The council formed during February this year was created to give a consistent and focussed voice to coal seam gas industry participants. The council provides a forum for cooperation between what seems often to be opposing parties, the coal and petroleum industries.
A Council spokesperson said a number of coal companies were developing commercial CSG projects and being part of the Council would give them access to ideas and technology in a rapidly growing and changing industry.
The council has in excess of 30 members, including AGL, Anglo Coal Australia, Arrow Energy, BHP Billiton, CH4, Queensland Gas Company, Strike Oil, Tipperary Oil and Gas Australia, and Tri Star Petroleum.
One of the main functions of the council is to play a key role in communicating with government on issues, policies and legalisation relating to the coal seam gas industry. This recently included presenting submissions on draft legislation dealing with coal seam gas released by the Queensland government during July this year.
The draft legislation was proposed to address conflict that may arise when coal and coal seam gas exploration and production activities occur in the same area.

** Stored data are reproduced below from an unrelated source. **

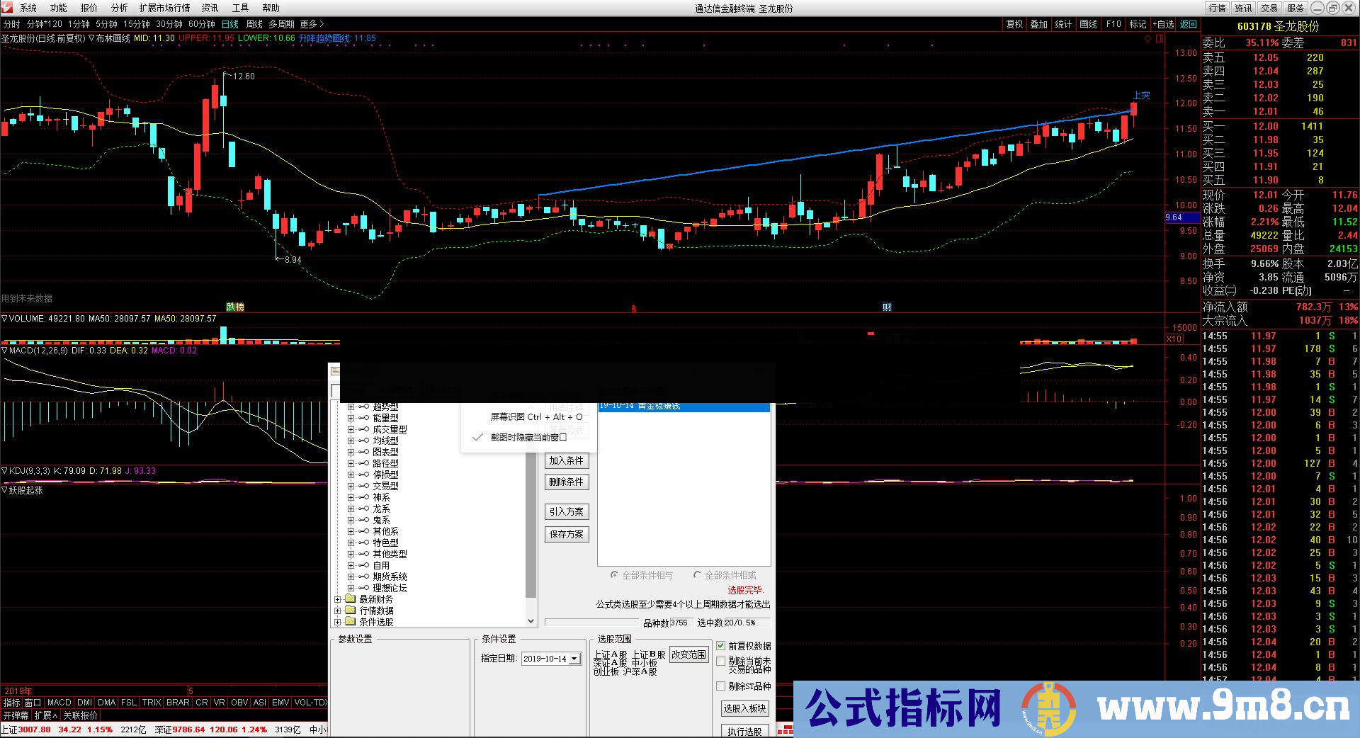This screenshot has width=1360, height=738.
Task: Click the 统计 statistics icon
Action: click(x=1064, y=23)
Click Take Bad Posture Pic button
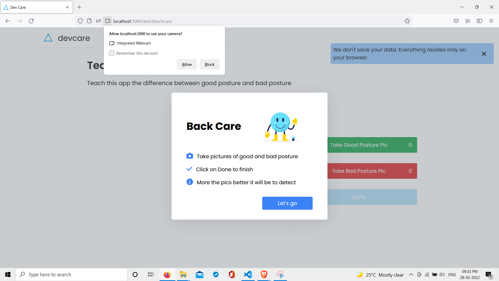 372,171
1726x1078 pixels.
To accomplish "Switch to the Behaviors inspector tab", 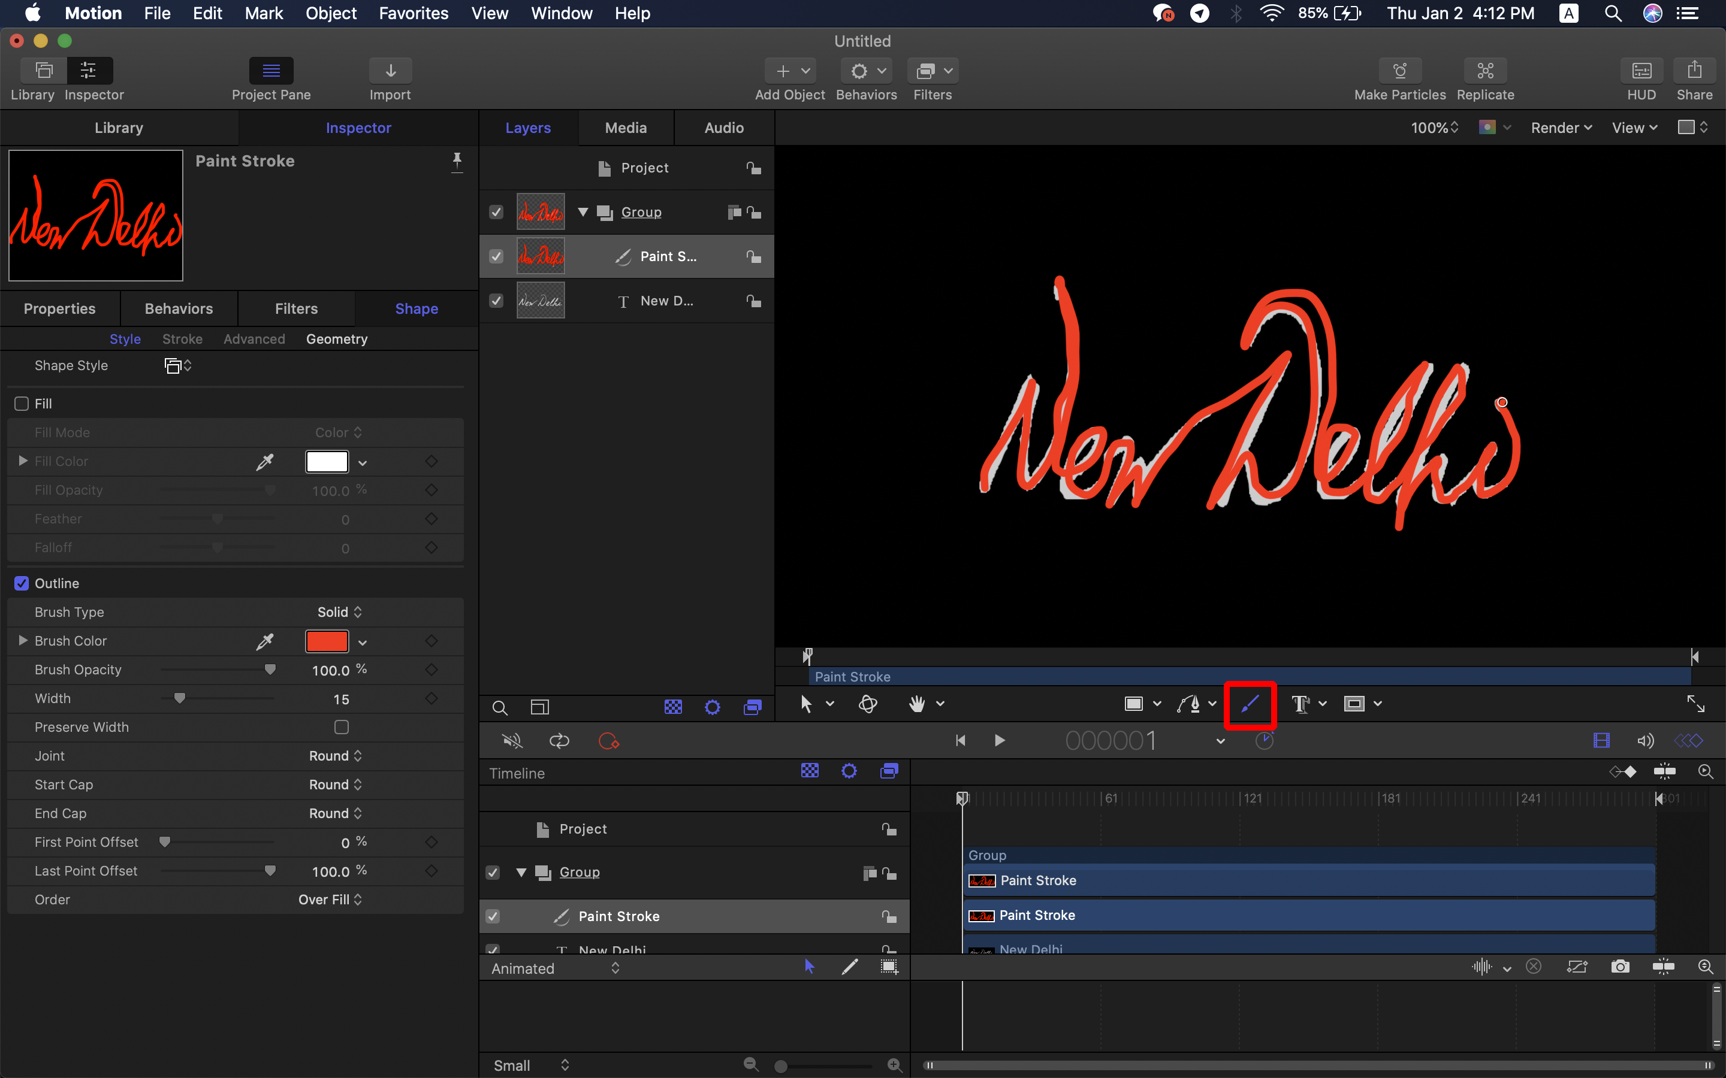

The prospective bill was a reaction to increasing coal seam gas industry activity in Queensland. The state’s CSG production is currently at 25 PJ per year representing about 25% of Queensland natural gas supply. Reserves of proven and probable coal seam gas in Queensland are in excess of 1,300 PJ. These reserves are expected to increase significantly in what is a very young industry. This represents the equivalent of current usage demand for 13 years in Queensland.
The council also met with the Minister for Natural Resources and Mines and Minister for Innovation in July and August this year to discuss industry issues. This was a major step in the council becoming recognised as the leading industrial body representing the coal seam gas industry.